No single approach works best for everyone with
OCD, Some people prefer to start with medication to avoid the time
and trouble associated with CBT; others prefer to begin with CBT
to avoid medication side effects. Many, if not most, people seem
to prefer combination treatment.
The need for medication depends on the severity
of the OCD and the age of the person. In milder OCD, CBT alone is
often the initial choice. Individuals with severe OCD often need
to start with medication, adding CBT once the medicine has provided
some relief. However, since trained cognitive-behavioral psychotherapists
are in short supply, when CBT is not available, medication may become
the treatment of choice.
Before deciding on a treatment approach, you and
your clinician will need to assess your OCD symptoms, other disorders
you have, the availability of CBT, and your wishes and desires about
what treatment you want. Try to find a clinician who will talk to
you about these possibilities so that you can make your own best
choice among the options available to you.
Maintaining Treatment Gains
Once OCD symptoms are eliminated or much reduced -- a goal which
is practical for the majority of those with OCD - then maintenance
of treatment gains becomes the goal.
- When patients have completed a successful course
of treatment for OCD, most experts recommend monthly follow-up
visits for at least 6 months and continued treatment for at least
1 year before trying to stop medications or CBT.
- Relapse is common when medication is withdrawn,
particularly if the person has not had the benefit of CBT. Therefore,
many experts recommend that patients continue medication if they
do not have access to CBT.
- Individuals who have repeated episodes of OCD
may need to receive long-term or even lifelong prophylactic medication.
The experts recommend such long-term treatment after 2 to 4 severe
relapses or 3 to 4 milder relapses.
Discontinuing
Treatment
When someone has done well with maintenance treatment and does not
need long-term medication, most experts suggest discontinuing medication
only very gradually, to prevent relapse.

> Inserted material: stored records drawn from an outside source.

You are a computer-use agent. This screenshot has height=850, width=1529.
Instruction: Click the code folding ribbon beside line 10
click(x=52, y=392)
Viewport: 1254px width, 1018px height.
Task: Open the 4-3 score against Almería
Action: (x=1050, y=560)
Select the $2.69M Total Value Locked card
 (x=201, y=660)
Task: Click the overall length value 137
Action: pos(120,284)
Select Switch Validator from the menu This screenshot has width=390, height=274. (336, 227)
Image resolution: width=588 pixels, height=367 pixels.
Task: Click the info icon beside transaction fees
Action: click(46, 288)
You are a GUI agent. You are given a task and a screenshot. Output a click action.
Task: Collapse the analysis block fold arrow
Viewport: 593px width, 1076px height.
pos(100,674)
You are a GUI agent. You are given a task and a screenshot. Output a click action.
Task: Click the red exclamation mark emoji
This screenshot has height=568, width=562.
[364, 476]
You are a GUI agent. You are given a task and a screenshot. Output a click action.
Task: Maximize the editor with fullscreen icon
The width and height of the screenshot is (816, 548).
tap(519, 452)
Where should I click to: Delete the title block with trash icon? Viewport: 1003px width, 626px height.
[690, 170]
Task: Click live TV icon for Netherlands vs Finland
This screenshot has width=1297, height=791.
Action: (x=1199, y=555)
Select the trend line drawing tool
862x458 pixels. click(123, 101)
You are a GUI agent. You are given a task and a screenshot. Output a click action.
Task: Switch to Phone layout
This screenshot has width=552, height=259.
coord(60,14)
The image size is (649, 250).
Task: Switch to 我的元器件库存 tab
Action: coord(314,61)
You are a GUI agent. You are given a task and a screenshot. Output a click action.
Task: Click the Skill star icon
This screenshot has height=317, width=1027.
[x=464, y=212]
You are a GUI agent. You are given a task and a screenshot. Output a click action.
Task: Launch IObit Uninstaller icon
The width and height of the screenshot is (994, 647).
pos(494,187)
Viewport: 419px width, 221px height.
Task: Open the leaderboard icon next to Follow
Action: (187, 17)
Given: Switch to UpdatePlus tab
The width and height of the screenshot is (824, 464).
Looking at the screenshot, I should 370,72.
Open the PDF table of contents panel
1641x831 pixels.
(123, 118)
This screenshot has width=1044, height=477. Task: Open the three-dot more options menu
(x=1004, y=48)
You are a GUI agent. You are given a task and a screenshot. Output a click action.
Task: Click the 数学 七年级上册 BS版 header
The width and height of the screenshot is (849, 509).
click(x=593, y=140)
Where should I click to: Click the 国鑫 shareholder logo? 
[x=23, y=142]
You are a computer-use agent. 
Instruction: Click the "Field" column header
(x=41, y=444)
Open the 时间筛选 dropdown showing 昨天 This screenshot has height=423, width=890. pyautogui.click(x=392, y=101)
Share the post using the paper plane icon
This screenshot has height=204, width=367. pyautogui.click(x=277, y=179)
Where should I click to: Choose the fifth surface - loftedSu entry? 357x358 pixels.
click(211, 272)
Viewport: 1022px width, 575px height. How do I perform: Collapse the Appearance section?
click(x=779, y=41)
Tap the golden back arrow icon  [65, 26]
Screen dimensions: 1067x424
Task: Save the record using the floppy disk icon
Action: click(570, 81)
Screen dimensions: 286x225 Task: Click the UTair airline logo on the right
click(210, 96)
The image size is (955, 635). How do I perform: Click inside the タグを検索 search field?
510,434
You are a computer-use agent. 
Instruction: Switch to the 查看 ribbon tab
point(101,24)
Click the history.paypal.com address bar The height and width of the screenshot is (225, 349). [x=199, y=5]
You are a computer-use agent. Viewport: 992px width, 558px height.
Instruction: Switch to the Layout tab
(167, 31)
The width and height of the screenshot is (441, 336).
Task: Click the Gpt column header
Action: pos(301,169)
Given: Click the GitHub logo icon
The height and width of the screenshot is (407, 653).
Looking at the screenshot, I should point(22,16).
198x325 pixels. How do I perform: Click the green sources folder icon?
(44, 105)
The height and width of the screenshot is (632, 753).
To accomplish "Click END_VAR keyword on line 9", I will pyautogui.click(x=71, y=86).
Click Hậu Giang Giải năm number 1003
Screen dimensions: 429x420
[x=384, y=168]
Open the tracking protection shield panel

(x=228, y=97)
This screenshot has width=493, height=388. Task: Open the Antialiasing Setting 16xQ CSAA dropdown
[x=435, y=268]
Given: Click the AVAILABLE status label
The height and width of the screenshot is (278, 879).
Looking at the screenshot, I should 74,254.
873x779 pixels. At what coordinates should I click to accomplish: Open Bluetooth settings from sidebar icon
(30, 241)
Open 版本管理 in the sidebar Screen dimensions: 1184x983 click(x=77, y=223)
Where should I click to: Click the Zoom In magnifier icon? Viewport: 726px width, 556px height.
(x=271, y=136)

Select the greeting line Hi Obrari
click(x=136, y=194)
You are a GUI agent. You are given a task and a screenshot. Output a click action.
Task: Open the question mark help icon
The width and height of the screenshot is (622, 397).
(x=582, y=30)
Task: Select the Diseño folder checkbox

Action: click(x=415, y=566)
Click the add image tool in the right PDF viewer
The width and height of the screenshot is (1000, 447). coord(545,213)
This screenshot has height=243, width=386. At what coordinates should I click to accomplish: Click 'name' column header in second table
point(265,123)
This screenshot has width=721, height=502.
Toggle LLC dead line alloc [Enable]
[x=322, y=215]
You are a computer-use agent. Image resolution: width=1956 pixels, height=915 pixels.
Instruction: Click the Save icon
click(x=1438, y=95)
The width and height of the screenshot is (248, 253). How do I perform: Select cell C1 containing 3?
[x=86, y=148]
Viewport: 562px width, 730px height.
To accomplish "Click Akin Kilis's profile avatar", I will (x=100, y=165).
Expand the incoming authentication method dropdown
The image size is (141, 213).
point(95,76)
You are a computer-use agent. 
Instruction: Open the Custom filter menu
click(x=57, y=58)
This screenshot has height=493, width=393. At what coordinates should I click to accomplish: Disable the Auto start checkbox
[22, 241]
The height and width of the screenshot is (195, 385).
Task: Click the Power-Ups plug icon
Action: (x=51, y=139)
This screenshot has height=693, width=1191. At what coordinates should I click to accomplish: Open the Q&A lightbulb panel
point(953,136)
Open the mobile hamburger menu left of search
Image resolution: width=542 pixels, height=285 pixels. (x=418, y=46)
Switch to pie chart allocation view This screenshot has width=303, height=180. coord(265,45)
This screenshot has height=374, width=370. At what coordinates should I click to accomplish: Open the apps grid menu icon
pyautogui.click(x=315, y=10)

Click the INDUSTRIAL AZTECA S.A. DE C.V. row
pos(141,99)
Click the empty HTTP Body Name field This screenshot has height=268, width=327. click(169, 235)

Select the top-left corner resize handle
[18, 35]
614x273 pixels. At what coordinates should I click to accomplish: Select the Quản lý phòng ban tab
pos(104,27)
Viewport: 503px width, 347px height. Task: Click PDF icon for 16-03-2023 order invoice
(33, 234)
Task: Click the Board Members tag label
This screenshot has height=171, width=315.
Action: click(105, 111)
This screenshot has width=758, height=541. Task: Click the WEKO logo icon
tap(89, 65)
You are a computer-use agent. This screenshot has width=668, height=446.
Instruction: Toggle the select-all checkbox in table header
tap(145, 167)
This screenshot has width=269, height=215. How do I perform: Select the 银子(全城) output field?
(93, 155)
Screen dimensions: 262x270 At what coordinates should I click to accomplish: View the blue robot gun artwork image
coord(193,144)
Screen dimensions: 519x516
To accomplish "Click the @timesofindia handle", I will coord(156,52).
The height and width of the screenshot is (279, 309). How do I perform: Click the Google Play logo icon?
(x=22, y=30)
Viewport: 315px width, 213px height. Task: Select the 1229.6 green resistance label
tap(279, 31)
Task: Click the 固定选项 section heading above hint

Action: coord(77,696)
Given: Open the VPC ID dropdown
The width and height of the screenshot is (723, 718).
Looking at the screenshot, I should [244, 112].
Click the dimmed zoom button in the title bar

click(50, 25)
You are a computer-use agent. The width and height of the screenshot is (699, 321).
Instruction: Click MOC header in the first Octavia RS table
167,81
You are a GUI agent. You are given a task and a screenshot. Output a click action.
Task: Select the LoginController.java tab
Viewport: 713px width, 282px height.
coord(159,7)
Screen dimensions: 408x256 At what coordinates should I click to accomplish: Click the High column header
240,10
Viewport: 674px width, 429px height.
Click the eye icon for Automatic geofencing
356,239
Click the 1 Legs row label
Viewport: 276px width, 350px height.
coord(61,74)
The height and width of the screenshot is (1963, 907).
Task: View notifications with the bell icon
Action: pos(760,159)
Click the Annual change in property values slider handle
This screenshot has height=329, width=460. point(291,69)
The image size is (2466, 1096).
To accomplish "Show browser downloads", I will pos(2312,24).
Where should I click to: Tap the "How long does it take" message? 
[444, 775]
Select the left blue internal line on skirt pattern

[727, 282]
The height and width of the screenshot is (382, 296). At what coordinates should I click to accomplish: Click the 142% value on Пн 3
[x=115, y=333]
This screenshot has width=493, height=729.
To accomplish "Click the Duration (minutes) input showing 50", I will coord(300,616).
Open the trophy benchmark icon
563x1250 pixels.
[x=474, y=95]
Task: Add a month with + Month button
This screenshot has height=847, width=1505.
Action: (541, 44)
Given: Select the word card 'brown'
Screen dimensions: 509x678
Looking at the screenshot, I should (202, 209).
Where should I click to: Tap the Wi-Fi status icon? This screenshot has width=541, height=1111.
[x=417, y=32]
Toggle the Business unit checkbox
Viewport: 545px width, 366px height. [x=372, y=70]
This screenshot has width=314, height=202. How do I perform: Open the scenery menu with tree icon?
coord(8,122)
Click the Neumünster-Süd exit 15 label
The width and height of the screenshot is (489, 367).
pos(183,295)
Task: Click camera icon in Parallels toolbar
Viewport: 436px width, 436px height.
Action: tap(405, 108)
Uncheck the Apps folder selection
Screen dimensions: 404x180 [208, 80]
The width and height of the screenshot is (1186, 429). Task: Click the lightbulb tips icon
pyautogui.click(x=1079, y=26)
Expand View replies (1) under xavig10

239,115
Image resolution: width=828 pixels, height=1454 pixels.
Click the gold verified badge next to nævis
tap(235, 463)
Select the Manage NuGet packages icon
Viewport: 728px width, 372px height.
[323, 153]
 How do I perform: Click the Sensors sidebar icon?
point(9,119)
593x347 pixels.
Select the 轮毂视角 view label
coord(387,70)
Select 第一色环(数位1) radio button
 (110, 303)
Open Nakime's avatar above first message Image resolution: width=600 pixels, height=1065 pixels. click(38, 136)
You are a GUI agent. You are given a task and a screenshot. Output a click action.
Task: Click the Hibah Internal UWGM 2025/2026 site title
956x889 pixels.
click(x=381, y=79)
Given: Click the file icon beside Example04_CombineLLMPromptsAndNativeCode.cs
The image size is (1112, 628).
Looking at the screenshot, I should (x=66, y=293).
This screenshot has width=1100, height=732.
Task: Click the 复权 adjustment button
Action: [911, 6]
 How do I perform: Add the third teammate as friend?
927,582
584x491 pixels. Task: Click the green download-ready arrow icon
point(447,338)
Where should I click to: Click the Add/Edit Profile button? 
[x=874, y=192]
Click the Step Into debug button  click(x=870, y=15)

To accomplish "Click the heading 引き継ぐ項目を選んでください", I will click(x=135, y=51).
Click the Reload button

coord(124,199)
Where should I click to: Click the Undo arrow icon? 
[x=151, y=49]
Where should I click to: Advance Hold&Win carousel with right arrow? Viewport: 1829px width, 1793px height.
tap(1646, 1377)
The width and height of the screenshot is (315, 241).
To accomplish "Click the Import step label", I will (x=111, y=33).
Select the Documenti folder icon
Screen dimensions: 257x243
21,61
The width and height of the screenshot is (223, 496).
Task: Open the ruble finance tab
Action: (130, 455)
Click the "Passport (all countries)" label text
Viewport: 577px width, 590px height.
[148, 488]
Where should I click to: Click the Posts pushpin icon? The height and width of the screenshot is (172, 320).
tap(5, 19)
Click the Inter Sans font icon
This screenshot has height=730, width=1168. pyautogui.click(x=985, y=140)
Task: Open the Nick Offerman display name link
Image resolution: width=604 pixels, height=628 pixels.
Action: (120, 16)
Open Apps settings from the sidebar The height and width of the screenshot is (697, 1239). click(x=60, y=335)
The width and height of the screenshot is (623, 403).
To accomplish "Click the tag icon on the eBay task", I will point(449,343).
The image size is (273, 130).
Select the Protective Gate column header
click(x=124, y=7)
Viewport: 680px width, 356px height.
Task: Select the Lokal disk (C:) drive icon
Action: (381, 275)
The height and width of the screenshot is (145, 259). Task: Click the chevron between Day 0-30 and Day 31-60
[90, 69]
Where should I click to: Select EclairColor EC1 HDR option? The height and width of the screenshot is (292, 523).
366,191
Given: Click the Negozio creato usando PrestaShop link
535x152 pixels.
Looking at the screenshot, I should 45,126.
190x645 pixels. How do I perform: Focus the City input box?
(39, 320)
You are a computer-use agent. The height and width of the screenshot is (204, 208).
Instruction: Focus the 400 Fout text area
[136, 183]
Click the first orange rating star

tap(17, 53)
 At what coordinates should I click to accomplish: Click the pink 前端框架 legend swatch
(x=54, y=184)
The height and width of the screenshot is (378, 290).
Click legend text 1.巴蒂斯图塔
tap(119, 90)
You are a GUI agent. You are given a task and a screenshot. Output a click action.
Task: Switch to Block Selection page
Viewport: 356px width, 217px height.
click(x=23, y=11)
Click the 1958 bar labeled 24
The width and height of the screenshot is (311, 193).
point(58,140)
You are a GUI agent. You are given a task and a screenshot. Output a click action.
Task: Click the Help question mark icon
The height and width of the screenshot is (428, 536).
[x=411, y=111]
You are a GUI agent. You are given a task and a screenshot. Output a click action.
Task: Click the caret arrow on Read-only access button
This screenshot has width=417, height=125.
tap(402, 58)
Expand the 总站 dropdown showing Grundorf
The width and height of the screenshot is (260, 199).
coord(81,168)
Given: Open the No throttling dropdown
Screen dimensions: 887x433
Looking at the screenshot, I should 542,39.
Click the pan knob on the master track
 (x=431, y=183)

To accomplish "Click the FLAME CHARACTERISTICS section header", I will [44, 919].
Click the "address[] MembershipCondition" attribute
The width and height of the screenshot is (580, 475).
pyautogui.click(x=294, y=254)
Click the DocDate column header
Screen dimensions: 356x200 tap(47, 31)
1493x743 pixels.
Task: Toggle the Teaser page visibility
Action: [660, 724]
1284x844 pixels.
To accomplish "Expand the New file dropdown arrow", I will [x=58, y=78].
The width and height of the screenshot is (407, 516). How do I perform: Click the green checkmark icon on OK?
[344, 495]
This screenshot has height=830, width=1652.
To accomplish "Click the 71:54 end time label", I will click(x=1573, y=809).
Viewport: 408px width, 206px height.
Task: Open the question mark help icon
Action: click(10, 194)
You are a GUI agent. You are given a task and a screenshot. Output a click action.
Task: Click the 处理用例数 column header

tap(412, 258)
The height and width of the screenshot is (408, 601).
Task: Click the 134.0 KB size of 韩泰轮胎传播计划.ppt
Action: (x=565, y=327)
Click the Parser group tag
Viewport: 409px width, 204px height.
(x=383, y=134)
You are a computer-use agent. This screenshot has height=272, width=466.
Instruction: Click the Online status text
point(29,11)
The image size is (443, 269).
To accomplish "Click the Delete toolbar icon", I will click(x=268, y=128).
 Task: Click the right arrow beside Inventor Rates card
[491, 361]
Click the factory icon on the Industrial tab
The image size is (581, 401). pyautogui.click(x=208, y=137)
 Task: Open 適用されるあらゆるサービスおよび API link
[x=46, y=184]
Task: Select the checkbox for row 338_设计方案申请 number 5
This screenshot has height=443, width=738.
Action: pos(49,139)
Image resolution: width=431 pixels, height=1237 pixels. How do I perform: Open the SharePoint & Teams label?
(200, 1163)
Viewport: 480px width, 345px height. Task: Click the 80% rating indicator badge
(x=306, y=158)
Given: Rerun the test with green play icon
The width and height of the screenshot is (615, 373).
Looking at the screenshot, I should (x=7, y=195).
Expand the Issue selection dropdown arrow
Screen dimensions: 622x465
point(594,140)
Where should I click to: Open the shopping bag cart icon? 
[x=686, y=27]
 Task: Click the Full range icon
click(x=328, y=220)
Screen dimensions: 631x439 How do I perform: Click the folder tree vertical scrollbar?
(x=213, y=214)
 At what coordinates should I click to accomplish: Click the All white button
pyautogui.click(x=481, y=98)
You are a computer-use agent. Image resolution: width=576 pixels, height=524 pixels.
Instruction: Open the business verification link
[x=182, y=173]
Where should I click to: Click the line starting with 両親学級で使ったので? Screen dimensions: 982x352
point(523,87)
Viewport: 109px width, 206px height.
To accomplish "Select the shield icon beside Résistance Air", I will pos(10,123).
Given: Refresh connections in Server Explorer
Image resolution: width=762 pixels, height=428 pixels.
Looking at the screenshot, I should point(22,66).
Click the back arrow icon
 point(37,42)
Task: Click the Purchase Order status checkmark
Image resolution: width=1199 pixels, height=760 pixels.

Gradual medication withdrawal
usually involves lowering the dose by 25% and then waiting 2 months
before lowering it again, depending on how the person responds.
Because OCD is a lifetime waxing and waning condition,
you should always feel comfortable returning to your clinician if
your OCD symptoms come back. Talk to your therapist, and consider
joining the Obsessive-Compulsive Foundation. A list of recommended
readings and information resources is available (see
Links). Being an informed client is the surest path to success.